Tips Menjaga Suhu Tubuh Bayi

Bagaimana Menjaga Suhu Tubuh Bayi Agar Tidak Cepat Sakit

Cuaca yang sering berubah dan tidak stabil dapat menyebabkan bayi cepat sakit. Sebab, bayi lebih mudah mengalami perubahan suhu tubuh dan rentan pada suhu dingin dibanding orang dewasa. Tubuh bayi belum mampu menjaga dan menyimpan panas dengan sempurna. Sebagai orang tua sebaiknya anda memahami cara berikut :

A. Kontak Kulit dan Pemberian ASI

Begitu dilahirkan, bayi yang masih telanjang dan belum dibedong, harus segera berkontak kulit dengan ibu. Sentuhan dan dekapan berpengaruh untuk menjaga suhu tubuh bayi agar lebih stabil dan lebih normal. Bayi jadi lebih tenang, bahagia, dan tidak cepat sakit karena detak jantung dan penafasannya lebih stabil dan normal. Selain itu, untuk menjaga suhu tubuh bayi agar tidak cepat sakit, sebaiknya bayi rutin minum ASI dari sang Ibu. ASI ini berperan penting sebagai imun untuk mencegah segala macam penyakit.
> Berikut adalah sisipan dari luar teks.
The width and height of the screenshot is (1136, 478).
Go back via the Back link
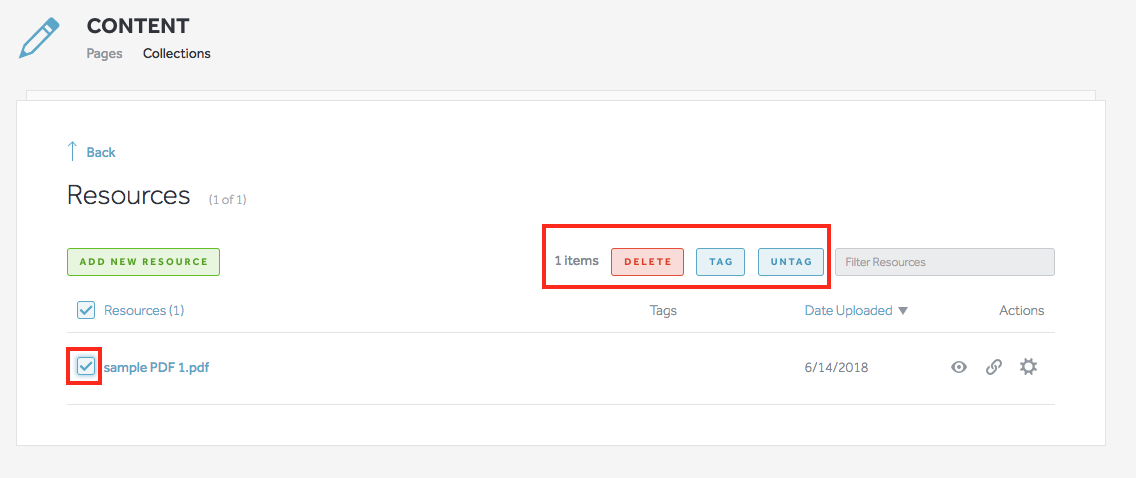(x=101, y=153)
B. Memandikan dengan Air Hangat

Ketika baru dilahirkan, sebaiknya tunggu hingga enam jam untuk memandikan bayi, agar tubuhnya menyesuaikan dengan sekitar. Untuk sehari-hari, karena bayi tidak kuat hawa dingin, selalu mandikan bayi dengan air hangat. Air hangat berperan untuk menjaga suhu tubuh bayi agar tidak mudah sakit. Untuk menjaga suhu tubuhnya, jangan menyentuh bayi ketika tangan ibu sedang dalam keadaan dingin. Serta, jangan terlalu lama memandikannya agar bayi tidak kedinginan terkena udara sekitar.

C. Menghangatkan Bayi di Bawah Sinar Mentari

Sinar matahari pagi berfungsi untuk mengubah bilirubin berlebih dalam tubuh bayi sehingga si kecil dapat membuangnya dalam bentuk urine. Itulah mengapa penjemuran penting, terutama bayi yang dilahirkan kuning. Hanya diperlukan selama 10 hingga 15 menit saja diantara pukul 7-8 pagi. Karena, sinar biru hanya terpancar dari sinar matahari sampai pukul 9 pagi saja. Sinar biru ini yang bertugas membantu tubuh bayi untuk mengurangi kadar bilirubin. Jadi, cukup hanya bagian belakang atau punggung bayi yang dikenakan sinar.